Chute de Bachar al-Assad : Trois interrogations sur les stocks de Captagon découverts en Syrie
2024-12-12
Auteur: Philippe
Un héritage toxique de la dictature. Le trafic illicite de Captagon est devenu un véritable moteur économique pour le régime de Bachar al-Assad, permettant de financer son effort de guerre tout en contournant les sanctions occidentales. Alors que la guerre civile ravageait le pays, ces drogues et leur commerce sont devenus des outils cruciaux de survie pour le régime.
Les récents événements ont mis en lumière un vaste réseau de distribution de cette drogue, avec de nombreuses saisies rapportées dans les médias. Des journalistes de l'AFP ont constaté, à Mazzeh, en banlieue de Damas, plusieurs milliers de comprimés de Captagon en train de bruler dans un bâtiment près de l'aéroport. Ces images, devenues virales sur les réseaux sociaux, témoignent de l'ampleur du phénomène.
Ce stock a été incendié par les combattants du Hayat Tahrir al-Sham (HTS), dont le leader a accusé Bachar al-Assad d'avoir "semé le sectarisme et le Captagon" en Syrie. Trois questions essentielles se posent sur ce commerce qui a proliféré au cœur du conflit syrien.

——

Consigne 1:
Reproduisez sans la moindre modification le passage de l'extrait sur le Captagon en Syrie qui commence aux mots « Chute de Bachar » et se termine après les mots « pour le régime. ».
Consigne 2:
D'après l'extrait sur le Captagon en Syrie, dans quelle localité les journalistes de l'AFP ont-ils vu brûler des comprimés de Captagon ?
Les données qui suivent ne sont d'aucune utilité pour ce travail.

Entrées de données:
——

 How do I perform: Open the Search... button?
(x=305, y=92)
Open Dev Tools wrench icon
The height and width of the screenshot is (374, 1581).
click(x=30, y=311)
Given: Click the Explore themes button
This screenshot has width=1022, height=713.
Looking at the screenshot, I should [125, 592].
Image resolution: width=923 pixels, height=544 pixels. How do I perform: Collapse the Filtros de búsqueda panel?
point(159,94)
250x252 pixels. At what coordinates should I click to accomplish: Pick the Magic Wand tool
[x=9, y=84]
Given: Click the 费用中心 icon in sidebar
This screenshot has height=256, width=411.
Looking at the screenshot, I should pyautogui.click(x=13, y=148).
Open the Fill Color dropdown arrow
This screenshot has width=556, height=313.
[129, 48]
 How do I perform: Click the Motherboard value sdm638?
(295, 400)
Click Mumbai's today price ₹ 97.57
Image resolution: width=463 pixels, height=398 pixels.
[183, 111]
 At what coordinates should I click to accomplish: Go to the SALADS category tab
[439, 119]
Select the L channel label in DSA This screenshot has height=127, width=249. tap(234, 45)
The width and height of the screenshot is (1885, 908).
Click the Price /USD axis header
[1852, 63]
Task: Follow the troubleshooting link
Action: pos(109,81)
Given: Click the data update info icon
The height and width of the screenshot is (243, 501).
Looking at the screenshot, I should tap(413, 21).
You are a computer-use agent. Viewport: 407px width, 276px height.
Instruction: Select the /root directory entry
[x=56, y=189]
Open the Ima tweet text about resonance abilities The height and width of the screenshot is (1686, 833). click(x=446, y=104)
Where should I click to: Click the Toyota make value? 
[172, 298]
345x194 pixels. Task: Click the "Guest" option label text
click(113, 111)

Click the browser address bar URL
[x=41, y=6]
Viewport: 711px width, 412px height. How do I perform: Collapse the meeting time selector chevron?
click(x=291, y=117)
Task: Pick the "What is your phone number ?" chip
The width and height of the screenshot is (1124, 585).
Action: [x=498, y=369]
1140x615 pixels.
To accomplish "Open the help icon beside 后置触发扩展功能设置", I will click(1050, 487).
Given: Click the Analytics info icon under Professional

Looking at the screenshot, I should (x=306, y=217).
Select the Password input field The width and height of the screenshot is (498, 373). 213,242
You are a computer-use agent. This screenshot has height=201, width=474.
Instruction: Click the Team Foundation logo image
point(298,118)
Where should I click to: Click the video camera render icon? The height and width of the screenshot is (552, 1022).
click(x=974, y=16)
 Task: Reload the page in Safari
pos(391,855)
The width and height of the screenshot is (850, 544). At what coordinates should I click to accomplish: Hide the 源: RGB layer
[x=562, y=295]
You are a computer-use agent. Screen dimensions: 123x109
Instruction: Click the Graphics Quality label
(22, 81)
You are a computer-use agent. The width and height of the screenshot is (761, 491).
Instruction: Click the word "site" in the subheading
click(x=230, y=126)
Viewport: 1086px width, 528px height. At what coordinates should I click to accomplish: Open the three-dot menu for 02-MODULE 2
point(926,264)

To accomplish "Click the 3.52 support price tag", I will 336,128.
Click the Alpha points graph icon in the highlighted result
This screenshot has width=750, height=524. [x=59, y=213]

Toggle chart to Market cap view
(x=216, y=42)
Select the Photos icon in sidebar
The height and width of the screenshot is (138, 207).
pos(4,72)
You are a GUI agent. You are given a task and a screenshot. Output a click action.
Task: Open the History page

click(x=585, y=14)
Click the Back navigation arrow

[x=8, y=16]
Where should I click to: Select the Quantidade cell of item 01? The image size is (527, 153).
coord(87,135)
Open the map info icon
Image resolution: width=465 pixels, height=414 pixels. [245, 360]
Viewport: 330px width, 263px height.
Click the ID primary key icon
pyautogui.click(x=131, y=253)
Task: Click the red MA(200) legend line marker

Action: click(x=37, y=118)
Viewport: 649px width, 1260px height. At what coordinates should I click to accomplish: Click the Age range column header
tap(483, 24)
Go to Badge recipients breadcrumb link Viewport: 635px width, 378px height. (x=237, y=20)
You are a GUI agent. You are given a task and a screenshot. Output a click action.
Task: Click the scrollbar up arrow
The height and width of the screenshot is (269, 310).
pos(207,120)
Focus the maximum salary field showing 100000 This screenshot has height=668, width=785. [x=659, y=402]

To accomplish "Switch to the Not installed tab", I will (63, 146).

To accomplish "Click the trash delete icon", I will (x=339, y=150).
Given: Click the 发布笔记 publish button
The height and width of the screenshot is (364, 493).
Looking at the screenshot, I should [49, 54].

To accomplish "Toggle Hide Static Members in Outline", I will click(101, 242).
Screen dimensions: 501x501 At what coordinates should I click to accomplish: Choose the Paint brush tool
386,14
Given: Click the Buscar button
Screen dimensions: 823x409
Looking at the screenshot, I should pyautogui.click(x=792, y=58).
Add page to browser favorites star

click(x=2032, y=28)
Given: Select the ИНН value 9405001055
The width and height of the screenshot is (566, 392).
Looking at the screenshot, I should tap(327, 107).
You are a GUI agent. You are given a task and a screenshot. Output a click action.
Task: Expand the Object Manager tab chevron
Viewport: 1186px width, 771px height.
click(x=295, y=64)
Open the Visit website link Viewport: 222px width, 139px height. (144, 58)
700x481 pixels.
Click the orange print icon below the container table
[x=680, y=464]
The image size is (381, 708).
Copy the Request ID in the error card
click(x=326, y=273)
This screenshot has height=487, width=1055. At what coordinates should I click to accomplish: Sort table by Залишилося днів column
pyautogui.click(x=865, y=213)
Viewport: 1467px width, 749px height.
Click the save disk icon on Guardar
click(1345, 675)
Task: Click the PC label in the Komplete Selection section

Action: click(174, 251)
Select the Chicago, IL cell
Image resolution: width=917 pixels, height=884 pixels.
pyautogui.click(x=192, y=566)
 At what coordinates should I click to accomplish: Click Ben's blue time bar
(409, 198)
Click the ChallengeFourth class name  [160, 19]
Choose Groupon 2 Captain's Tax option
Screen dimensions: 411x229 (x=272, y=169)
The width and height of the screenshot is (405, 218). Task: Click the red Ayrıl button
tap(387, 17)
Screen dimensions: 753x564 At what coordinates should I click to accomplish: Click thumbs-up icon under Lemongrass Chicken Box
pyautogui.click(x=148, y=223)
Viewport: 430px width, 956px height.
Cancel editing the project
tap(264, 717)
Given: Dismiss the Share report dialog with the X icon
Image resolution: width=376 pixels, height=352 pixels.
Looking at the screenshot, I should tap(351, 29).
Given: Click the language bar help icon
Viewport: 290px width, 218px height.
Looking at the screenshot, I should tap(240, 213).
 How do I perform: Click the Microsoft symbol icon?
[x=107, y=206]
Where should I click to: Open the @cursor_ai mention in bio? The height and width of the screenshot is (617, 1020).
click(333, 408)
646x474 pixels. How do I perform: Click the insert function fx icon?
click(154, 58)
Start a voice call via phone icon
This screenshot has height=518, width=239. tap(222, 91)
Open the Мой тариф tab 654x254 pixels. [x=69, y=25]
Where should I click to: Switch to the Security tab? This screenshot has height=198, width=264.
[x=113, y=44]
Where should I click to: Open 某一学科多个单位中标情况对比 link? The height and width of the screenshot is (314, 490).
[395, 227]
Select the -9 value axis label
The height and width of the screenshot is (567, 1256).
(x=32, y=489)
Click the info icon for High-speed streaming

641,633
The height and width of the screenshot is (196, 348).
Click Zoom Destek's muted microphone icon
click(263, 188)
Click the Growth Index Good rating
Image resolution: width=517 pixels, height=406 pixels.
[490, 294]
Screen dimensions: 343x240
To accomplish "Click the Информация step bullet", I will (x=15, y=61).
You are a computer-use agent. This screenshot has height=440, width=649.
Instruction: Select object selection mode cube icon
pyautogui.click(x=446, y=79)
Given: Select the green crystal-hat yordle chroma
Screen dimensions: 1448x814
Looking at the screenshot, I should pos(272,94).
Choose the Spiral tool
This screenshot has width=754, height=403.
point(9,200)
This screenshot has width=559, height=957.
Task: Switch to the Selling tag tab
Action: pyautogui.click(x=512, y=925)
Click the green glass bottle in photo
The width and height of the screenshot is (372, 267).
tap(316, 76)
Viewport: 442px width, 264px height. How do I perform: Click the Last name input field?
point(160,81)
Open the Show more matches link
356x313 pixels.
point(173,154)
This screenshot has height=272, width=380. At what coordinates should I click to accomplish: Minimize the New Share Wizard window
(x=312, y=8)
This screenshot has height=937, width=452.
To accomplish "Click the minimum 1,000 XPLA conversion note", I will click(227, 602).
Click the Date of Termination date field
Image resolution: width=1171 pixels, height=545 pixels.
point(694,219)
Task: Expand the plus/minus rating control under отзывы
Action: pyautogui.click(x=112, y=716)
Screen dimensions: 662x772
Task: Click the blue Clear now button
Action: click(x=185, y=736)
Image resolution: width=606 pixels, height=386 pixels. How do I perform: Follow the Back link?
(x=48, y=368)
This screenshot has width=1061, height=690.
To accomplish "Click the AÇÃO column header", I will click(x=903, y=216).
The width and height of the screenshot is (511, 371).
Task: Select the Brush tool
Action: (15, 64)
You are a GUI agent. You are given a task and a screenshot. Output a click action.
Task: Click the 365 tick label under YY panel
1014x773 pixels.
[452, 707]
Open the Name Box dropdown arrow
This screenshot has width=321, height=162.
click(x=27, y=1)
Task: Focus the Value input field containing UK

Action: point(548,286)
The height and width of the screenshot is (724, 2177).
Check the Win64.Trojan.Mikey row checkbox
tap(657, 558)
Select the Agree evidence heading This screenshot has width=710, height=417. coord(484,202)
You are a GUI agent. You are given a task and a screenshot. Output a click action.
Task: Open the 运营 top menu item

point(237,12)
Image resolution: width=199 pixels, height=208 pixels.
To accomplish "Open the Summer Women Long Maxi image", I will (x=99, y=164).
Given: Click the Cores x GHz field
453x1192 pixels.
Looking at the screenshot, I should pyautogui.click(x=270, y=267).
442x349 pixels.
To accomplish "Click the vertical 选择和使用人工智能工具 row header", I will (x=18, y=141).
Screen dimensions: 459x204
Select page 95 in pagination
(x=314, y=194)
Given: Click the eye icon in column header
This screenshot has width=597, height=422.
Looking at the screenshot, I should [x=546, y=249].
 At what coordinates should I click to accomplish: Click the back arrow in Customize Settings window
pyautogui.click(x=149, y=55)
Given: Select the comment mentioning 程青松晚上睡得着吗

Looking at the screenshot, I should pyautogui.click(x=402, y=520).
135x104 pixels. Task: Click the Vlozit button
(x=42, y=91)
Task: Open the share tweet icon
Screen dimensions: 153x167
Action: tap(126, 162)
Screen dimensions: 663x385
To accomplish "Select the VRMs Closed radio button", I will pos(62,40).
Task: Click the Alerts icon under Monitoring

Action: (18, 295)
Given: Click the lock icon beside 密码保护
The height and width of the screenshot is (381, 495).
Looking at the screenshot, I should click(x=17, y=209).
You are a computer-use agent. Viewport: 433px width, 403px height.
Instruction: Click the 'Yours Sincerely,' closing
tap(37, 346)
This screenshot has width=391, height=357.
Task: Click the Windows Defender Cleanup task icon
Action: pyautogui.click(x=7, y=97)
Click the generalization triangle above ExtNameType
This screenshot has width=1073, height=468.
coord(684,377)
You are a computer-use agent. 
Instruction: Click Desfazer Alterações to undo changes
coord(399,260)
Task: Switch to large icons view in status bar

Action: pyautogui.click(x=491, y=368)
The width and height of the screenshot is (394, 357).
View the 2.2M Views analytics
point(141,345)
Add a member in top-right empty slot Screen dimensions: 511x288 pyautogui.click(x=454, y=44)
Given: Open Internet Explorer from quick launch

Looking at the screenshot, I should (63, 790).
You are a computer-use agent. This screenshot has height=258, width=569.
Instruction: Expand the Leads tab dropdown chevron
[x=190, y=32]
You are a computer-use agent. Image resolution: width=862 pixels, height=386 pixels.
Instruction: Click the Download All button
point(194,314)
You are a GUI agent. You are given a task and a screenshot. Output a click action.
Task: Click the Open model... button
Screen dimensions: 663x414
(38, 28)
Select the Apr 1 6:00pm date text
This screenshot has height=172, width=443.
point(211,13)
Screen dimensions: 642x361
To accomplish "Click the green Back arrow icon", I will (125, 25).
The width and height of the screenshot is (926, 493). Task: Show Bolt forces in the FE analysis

——

Résultat de l'exercice 1:
Chute de Bachar al-Assad : Trois interrogations sur les stocks de Captagon découverts en Syrie
2024-12-12
Auteur: Philippe
Un héritage toxique de la dictature. Le trafic illicite de Captagon est devenu un véritable moteur économique pour le régime de Bachar al-Assad, permettant de financer son effort de guerre tout en contournant les sanctions occidentales. Alors que la guerre civile ravageait le pays, ces drogues et leur commerce sont devenus des outils cruciaux de survie pour le régime.

Résultat de l'exercice 2:
À Mazzeh, en banlieue de Damas.